Data extracted from a collection
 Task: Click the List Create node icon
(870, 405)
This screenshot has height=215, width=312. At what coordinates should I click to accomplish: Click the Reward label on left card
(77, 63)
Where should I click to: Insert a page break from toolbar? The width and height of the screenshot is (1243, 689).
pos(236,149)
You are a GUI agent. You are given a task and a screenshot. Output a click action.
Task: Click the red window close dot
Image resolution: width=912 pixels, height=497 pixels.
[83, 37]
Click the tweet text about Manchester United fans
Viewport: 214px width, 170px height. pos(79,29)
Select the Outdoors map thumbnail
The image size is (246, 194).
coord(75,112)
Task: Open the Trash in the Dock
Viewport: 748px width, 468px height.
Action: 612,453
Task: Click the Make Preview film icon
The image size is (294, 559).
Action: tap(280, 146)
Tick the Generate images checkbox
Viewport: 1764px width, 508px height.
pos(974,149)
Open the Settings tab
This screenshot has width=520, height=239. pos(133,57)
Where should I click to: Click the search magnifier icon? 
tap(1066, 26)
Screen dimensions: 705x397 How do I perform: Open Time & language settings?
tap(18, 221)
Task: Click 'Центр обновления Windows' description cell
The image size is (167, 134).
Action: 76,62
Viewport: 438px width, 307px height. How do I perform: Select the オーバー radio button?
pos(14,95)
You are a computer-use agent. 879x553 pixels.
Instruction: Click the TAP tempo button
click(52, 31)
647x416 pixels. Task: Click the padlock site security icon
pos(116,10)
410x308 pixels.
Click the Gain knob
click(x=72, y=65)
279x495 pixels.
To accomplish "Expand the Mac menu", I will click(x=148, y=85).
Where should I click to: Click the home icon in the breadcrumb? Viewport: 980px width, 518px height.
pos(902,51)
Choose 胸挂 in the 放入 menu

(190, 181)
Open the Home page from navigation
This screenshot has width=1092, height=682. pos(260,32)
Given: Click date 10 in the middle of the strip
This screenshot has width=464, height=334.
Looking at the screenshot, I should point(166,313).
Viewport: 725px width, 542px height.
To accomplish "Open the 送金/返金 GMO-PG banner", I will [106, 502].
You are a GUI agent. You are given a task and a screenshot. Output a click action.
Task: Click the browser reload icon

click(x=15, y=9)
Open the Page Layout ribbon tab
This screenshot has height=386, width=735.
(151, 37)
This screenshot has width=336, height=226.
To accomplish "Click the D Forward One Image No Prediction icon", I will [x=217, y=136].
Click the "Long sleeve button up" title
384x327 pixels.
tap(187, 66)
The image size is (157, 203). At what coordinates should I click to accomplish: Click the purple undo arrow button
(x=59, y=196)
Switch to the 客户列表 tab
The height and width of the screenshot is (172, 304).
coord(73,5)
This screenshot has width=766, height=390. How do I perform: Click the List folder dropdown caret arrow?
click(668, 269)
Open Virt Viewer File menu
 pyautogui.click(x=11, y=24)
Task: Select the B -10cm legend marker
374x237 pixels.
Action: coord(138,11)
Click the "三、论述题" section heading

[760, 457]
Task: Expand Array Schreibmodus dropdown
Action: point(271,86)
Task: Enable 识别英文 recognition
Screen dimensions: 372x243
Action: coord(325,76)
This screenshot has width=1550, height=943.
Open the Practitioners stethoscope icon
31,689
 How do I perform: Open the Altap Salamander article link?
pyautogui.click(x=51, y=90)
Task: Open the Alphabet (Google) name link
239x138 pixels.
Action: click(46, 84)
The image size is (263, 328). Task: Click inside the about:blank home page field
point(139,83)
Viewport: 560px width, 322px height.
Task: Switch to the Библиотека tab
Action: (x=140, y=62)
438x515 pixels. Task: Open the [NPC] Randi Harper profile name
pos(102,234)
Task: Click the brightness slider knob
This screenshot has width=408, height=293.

## Problem
From the data above, copy each line where the string "will" appears.

## Output
To accomplish "Expand the Mac menu", I will click(x=148, y=85).
To accomplish "Open the 送金/返金 GMO-PG banner", I will [106, 502].
To accomplish "Click the D Forward One Image No Prediction icon", I will [x=217, y=136].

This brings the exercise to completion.